- **TEXT EXCERPT**
-------

I think you overstate it. Ask your dentist about the MS antitrust case and if MS cheated in it. I bring up dentists, because way back when it happened mine gave me a monologue about how MS was being raked over the coals because of how good they were.

He didn't know anything about, in this case, actual fraudalant and illegal practices. And this was a much bigger story at the time than this is likely to be, by orders of magnitude.

Most people, to this day, think that MS was sued because they were a monopoly. Not because of illegal practices while a monopoly.

Given that its Google bringing the charges, and not the DOJ, I think also weakens it.

And lastly, the fact that it's not illegal, also makes it look like whining. Steroids are illegal and generally considered really bad, and the American public hardly cares about that. If Barry Bonds was a nicer guy the public may well have demanded they make steroids legal! :-)

My point, since I rambled, this will be more he said/she said. And less one sided than I think you believe.

-------

- **STORED DATA**
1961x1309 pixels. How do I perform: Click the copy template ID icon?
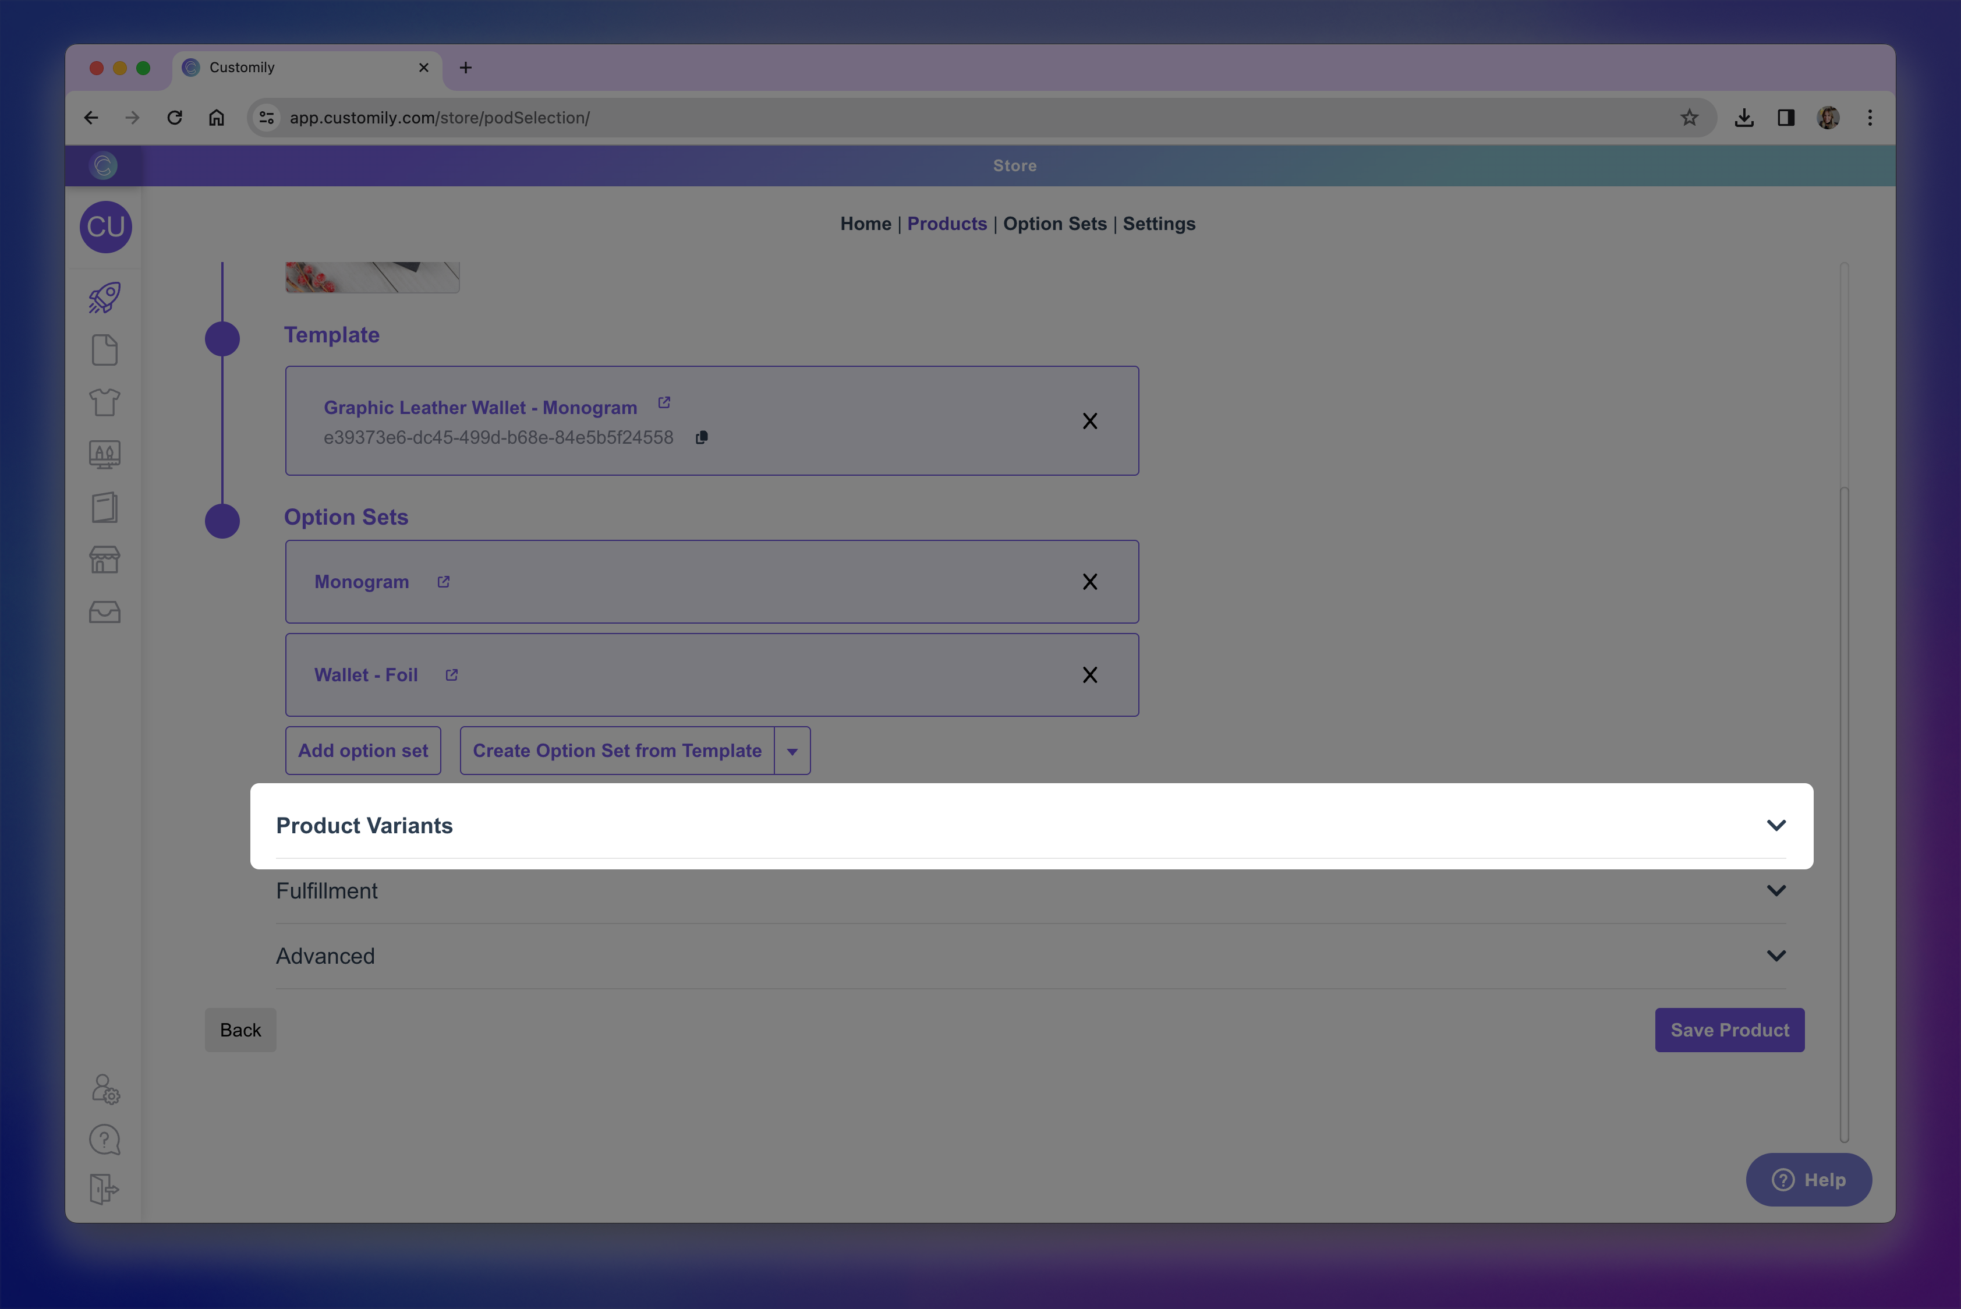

-------

- **TASK GOAL**
Reproduce the part of the forum comment on the MS antitrust case between "And lastly, the" and "think you believe.", inclusive.

- **RESPONSE TO THE TASK**
And lastly, the fact that it's not illegal, also makes it look like whining. Steroids are illegal and generally considered really bad, and the American public hardly cares about that. If Barry Bonds was a nicer guy the public may well have demanded they make steroids legal! :-)

My point, since I rambled, this will be more he said/she said. And less one sided than I think you believe.